Ce n’est certainement pas en tant que spécialiste ni de l’histoire ni de l’architecture universitaire que je formule aujourd’hui mes réflexions sur l’université du XXIe siècle. Je le ferai plutôt à partir de ma propre expérience d’universitaire de près de 45 ans, d’abord comme étudiant, puis comme professeur-chercheur, administrateur universitaire et, aujourd’hui, en tant que chef du seul établissement universitaire intersectoriel du Québec. Forcément, ces expériences ont dirigé mes réflexions sur les tensions, les défis et les enjeux auxquels l’université fait face au XXIe siècle.
Origines de l’université de recherche nord-américaine
Née au Moyen Âge, l’université demeurera longtemps un lieu réservé à l’enseignement. On y enseigne alors essentiellement le droit, la médecine et la théologie, et ce jusqu’au XIXe siècle. La recherche n’a alors pas sa place à l’université. Elle est plutôt le propre d’académies royales ou nationales qui s’équiperont d’appareils, d’instruments et de laboratoires de recherche ainsi que de revues savantes et d’amphithéâtres pour la présentation de leurs discours.

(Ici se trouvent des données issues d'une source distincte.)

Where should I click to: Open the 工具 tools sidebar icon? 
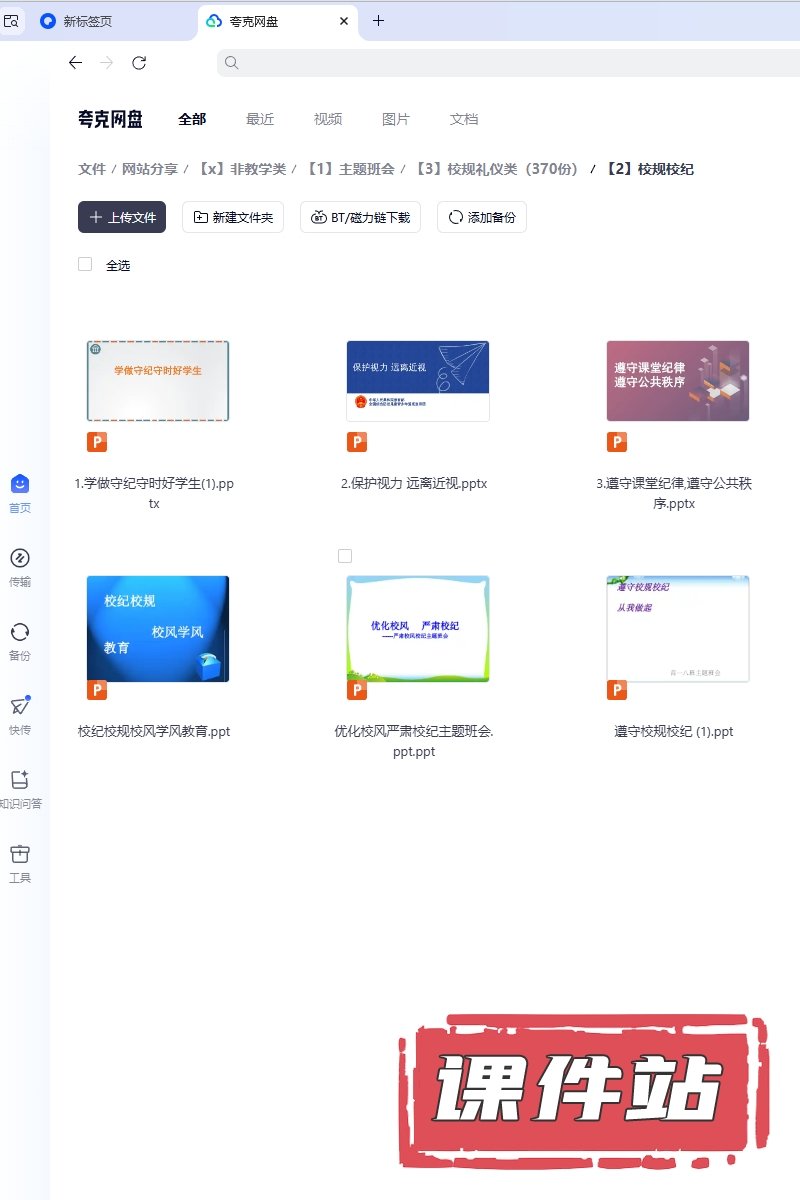tap(20, 855)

Cette séparation entre l’enseignement et la recherche n’est pas un hasard. Elle est fondée, à tort ou à raison, sur le postulat que l’enseignement est incompatible avec l’activité de recherche, comme le prétendait un grand penseur des Lumières, Nicolas de Condorcet (Gingras, 2003).
Il faudra la contribution de Wilhelm von Humboldt, diplomate et ministre de l’Éducation allemand, pour affirmer le contraire, soit que la réunion des fonctions d’enseignement et de recherche améliore la qualité de ces deux activités. Humbolt réforme en conséquence l’Université de Berlin (maintenant Humboldt-Universität zu Berlin) en 1810, créant ce qu’il est maintenant convenu d’appeler l’université de recherche, composée des premiers professeurs-chercheurs et professeures-chercheuses.

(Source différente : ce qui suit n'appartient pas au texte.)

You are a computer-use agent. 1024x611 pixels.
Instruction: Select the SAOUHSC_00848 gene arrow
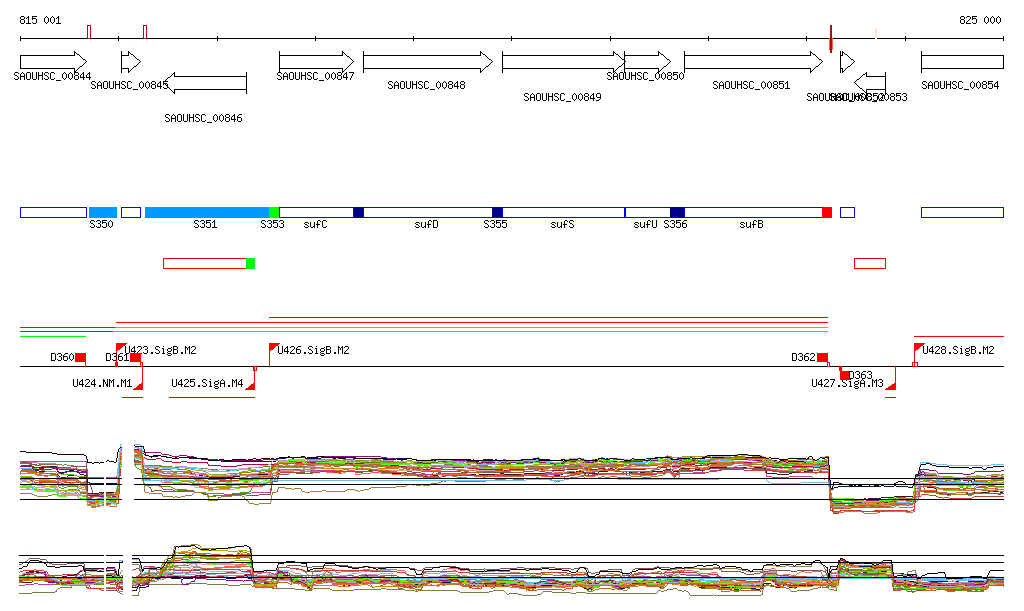click(x=427, y=62)
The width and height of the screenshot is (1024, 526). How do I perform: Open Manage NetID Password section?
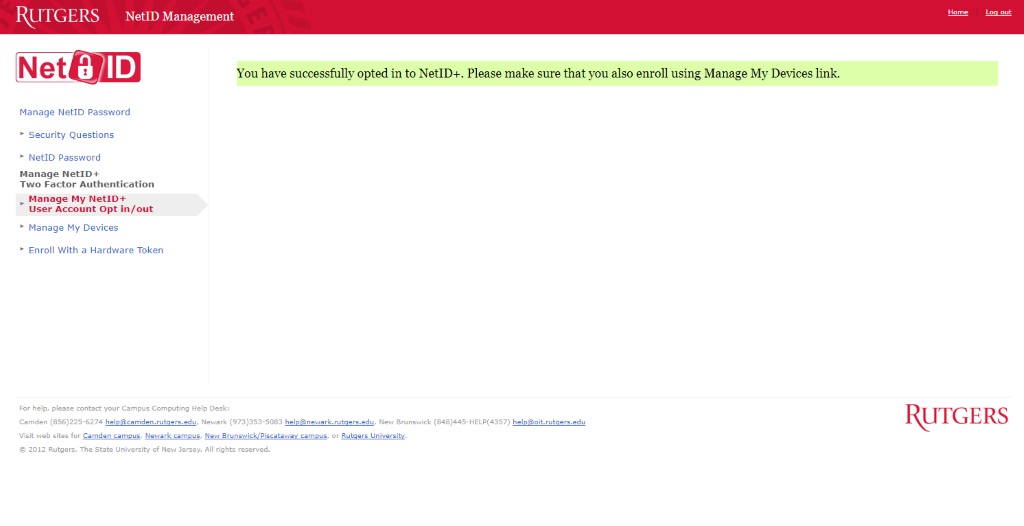tap(75, 112)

Les universités britanniques et nord-américaines ont été très fortement influencées par cette réforme allemande. Depuis la fondation de la première université de recherche aux États-Unis, la Johns Hopkins University, l’ensemble des universités nord-américaines a maintenant pris la forme de l’université de recherche allemande. Alors que cette fusion de la recherche et de l’enseignement fait l’unanimité en Amérique du Nord, elle demeure partielle en Europe. Par exemple, l’Allemagne, malgré la réforme de ses universités, crée les Instituts Max-Planck en 1948, haut lieu de recherche pure, sans enseignement. En France, en 1939, l’État conçoit le CNRS, une collection de chercheurs de grand calibre qui n’ont aucune obligation d’enseignement. Cette division entre recherche et enseignement, qui persiste dans certains pays, dénote peut-être l’existence d’une tension bien réelle entre les deux types d’activités, tension qu’il vaut la peine d’explorer ici.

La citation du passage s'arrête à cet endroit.